- [Task list]:
**A)** Answer these questions about the article on Twin Cities ghost towns, one answer per line with the same markers:
(i) In what year was the railroad from Minneapolis to Merriam Junction completed?
(ii) Who built the two-story hotel at Merriam Junction in 1879?
(iii) When did the Merriam Junction post office close permanently?
**B)** Summarize the article on Twin Cities ghost towns in two sentences.
**C)** Write the next part of the article on Twin Cities ghost towns, picking up after its final sentence.

- [Page excerpt]:
☆ ☆ ☆ ☆

It’s interesting how the southwest metropolitan area of the Twin Cities grew into a patchwork of cities, but there might have been more today if a few more places had survived.

Today, we consider them ghost towns. They died for many reasons. Some had bad soil. Some didn’t survive the change from river transportation to railroads. Some faded away before hardly anything could be recorded.

But their stories of hope are fascinating. The eight newspapers of Southwest News Media present a look at a handful of ghost towns from Scott, Carver and Hennepin counties:

John L. Merriam home

A photo of John L. Merriam’s home in Saint Paul. Merriam and Merriam Junction were named after the Minnesota legislator.



People at the time were probably hoping Merriam Junction would end up being more than it turned into.

For instance, Chicago and Kansas City boomed after the introduction of railroads nearby. Merriam Junction? Not so much.

A railroad from Minneapolis to Merriam Junction, previously known as just Merriam before a small move, was completed in 1871 and extended to Albert Lea in 1877, according to the 1887 annual report of the Railroad and Warehouse Commission of Minnesota.

The junction still retains the name Merriam for railroad purposes, and it is where two Union Pacific tracks meet 2,000 feet northwest of the Minnesota Valley Garden Center on U.S. Highway 169. 

H. H. Spencer started a depot store at Merriam Junction in 1871, which closed after he died. In 1872, there was a post office, but the postmaster soon resigned, and the post office closed in 1873. The post office opened again in 1880 but closed permanently in 1905.

Merriam Junction had a two-story hotel, built by Gerath Franken in 1879 and another two-story building built in 1881 by Corneilus Schmidt, according to Scott County archives.

Merriam was named after John Merriam, a Minnesota legislator who organized the First National Bank and the Merchants' National Bank of St. Paul, according to "Minnesota Geographic Names: Their Original and Historical Significance."

☆ ☆ ☆ ☆

[Stored data entries]
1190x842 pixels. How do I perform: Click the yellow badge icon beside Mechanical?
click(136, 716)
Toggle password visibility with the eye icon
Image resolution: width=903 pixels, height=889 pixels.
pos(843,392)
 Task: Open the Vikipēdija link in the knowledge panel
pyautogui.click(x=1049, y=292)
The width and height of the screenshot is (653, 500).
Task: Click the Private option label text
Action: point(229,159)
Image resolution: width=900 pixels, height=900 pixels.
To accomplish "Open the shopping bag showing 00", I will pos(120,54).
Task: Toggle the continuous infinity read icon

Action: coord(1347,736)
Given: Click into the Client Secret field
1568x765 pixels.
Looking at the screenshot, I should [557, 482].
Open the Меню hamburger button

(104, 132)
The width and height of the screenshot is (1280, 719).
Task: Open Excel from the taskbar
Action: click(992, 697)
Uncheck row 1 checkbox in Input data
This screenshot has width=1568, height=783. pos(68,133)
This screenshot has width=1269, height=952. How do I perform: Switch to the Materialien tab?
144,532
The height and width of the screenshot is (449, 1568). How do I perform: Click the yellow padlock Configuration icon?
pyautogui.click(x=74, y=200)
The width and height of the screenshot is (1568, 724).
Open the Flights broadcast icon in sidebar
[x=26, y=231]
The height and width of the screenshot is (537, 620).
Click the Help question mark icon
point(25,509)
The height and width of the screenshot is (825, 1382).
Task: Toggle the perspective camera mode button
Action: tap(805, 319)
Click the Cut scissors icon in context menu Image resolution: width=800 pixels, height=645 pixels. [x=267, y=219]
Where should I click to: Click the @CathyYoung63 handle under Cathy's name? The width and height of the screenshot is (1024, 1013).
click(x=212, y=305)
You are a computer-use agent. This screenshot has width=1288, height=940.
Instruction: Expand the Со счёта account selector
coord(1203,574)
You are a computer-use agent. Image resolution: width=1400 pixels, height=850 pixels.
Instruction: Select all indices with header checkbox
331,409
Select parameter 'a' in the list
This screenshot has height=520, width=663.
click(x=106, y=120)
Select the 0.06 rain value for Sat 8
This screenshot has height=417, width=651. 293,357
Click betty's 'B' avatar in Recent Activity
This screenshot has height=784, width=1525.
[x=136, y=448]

☆ ☆ ☆ ☆

- [Solved tasks]:
**A)**
(i) 1871
(ii) Gerath Franken
(iii) 1905

**B)** The eight newspapers of Southwest News Media look at ghost towns in Scott, Carver and Hennepin counties, places that died for reasons such as bad soil or the shift from river transportation to railroads. One of them, Merriam Junction, got a railroad from Minneapolis in 1871 and had a depot store, a hotel and a post office that closed for good in 1905, but it never became what people had hoped and survives in name only as a railroad junction honoring legislator John Merriam.

**C)**
Louisville boat

A boat stops in Louisville by the Minnesota River. Louisville boomed until it had about 30 or so houses because of the traffic from the river and then quickly became vacant as businesses left.



As with many other cities across the nation, Louisville boomed as a result of traffic from the Minnesota River.

Louisville Township still exists today, but Louisville, the village, no longer exists. It was platted in 1854 along the river in Section 20 across from modern-day Carver and "grew well during four or five years, until it had 30 houses or more," according to "Minnesota Geographic Names: Their Origin and Historical Significance."

Both Louisville and Louisville Township were named for Louisville, Kentucky.

Louisville collapsed a few years during and after the Panic of 1857, one of the first worldwide economic crises. After the panic was over, most buildings had been moved to Carver or were torn down and the land returned to a farming status. It was completely gone by 1868.

Originally, Shakopee incorporated Jackson and Louisville. However, Louisville was removed from the southern portion.

Louisville was settled by a Frenchman, Louis La Croix, who build a log cabin and established a trading post in 1850. H.H. Spencer bought La Croix's buildings and land and moved his family there, establishing the post office in 1854 and becoming postmaster. Spencer also named Louisville as he had lived in the Kentucky namesake previously.

Spencer then built the first store in Louisville in 1855 on the banks of the river.

The first birth in Louisville was that of Joseph Monnie, born Aug. 4, 1855. The first wedding was that of Christina Johnson in 1856.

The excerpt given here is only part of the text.